Federal
grant awarded for schizophrenia research
The
UNC School of Medicine's department of psychiatry has received
a five-year $3 million award from the National Institute of
Mental Health to promote the early detection and prevention
of schizophrenia.
This award comes on the heels of a
five-year, $9.3 million grant from the National Institute of
Mental Health to form a Silvio O. Conte Center to study the
onset of schizophrenia. One component of the center, the Prevention
through Risk Identification, Management and Education Clinic,
will focus on the comprehensive study of the prodromal phase
of schizophrenia.
"These efforts highlight the
importance the National Institute of Mental Health has placed
on the prevention of mental illness," explains Diana Perkins,
MD, associate professor of psychiatry and director of the PRIME
Clinic. "This is a progressive area of research for the
neuroscience of mental disorders with ambitions not just for
more effective treatments but also the possibility of the prevention
of schizophrenia altogether."
The symptoms of schizophrenia can
occur suddenly but more commonly take months or years to develop.

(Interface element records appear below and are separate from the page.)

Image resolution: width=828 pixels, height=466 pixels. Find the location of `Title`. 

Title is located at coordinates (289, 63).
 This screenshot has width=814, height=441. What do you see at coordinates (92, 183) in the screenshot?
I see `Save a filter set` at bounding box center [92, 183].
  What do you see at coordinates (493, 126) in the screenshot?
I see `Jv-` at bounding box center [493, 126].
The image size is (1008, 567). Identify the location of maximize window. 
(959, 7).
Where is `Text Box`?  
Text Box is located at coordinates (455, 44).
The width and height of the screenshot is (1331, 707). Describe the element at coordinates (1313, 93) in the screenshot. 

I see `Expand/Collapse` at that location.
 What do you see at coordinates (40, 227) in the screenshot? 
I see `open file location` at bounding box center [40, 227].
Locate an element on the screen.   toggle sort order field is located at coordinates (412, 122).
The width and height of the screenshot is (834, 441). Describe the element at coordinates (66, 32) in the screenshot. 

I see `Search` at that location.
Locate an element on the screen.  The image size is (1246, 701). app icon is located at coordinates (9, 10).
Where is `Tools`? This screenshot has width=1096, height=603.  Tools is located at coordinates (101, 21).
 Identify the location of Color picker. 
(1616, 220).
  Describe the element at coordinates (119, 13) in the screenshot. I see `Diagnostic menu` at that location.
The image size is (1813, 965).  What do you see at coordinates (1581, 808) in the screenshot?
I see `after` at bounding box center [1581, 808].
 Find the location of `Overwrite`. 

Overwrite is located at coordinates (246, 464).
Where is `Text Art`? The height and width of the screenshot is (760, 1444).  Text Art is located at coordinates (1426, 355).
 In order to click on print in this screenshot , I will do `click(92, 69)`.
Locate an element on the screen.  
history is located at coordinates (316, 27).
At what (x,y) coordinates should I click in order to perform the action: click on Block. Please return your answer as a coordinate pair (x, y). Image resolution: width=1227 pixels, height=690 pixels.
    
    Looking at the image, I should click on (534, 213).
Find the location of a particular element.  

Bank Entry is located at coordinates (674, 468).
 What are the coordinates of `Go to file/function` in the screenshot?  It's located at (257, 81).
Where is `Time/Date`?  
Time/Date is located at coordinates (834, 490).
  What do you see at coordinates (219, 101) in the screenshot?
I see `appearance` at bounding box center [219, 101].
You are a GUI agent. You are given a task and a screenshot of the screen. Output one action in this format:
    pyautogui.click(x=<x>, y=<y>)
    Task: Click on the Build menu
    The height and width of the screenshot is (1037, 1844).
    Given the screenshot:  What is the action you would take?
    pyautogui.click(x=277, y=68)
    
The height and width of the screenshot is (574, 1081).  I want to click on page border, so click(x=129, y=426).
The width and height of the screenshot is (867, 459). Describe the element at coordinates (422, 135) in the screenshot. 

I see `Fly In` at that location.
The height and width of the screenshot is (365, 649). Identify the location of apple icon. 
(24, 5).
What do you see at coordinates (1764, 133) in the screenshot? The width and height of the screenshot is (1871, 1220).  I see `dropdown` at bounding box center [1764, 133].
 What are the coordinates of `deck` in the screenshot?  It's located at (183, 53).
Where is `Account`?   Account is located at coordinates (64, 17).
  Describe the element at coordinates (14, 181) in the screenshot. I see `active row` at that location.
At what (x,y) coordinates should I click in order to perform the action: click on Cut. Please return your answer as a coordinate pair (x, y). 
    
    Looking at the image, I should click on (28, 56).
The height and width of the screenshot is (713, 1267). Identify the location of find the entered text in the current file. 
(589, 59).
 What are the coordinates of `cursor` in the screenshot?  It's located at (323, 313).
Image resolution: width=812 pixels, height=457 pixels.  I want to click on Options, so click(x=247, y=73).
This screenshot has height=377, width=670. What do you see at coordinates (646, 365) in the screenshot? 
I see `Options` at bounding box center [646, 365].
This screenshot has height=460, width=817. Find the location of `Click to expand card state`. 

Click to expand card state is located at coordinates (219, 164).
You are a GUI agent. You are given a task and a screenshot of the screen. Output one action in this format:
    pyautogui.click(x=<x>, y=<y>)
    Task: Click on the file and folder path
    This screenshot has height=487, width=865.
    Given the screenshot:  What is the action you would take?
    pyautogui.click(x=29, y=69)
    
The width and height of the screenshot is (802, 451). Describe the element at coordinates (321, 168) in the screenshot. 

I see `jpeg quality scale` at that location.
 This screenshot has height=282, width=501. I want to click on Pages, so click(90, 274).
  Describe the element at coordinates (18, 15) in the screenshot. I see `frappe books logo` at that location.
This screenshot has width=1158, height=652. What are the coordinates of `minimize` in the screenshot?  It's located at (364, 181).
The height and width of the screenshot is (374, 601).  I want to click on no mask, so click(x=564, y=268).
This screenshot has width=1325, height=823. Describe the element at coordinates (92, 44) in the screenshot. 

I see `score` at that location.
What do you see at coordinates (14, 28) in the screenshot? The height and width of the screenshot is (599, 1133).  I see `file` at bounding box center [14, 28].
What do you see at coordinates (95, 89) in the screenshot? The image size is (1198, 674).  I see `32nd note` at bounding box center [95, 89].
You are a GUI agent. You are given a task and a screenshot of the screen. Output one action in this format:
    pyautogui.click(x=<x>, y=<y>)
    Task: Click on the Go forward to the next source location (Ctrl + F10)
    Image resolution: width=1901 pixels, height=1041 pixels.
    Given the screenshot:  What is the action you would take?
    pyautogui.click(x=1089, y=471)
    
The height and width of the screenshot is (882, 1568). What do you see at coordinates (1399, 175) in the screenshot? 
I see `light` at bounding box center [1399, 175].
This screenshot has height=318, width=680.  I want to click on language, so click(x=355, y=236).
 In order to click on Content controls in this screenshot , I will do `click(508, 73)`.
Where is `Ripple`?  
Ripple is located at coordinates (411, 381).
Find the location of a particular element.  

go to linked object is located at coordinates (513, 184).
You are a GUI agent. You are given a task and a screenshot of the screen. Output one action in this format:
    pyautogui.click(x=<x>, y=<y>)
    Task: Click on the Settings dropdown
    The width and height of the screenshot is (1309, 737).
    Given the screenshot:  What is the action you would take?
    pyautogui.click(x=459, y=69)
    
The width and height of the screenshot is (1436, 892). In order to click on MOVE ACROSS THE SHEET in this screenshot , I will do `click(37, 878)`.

Prior to the onset of schizophrenia, patients and their family
members describe subtle changes in feelings, thinking and behaviors
that are classified as prodrome or basic symptoms. Prodromal
symptoms include unusual thinking, suspiciousness, grandiose
ideas, perceptual abnormalities, disorganized thinking and social
disinterest.
"These symptoms are often accompanied
by a change in behavior, such as decline in functioning at school
or work, social withdrawal, impaired hygiene, aggressive behaviors
or suicidal ideation," Perkins said.
The research is complicated by the
fact that not all people experiencing such symptoms will progress
to schizophrenia. Previous research in this area suggests that
about 50 percent of people experiencing basic symptoms will
progress to psychosis. Sometimes these symptoms may be the early
warning signs of another psychiatric disorder such as an anxiety
disorder, depression, substance abuse or part of a normal adolescent
crisis.
Through this study, specific prodromal
symptoms and risk factors will be identified and evaluated to
attempt to distinguish what is different about those who progress
to psychosis and those who do not. Through examining this distinction
researchers aim to increase their ability to define a prodromal
state that is highly predictive of a subsequent psychotic illness.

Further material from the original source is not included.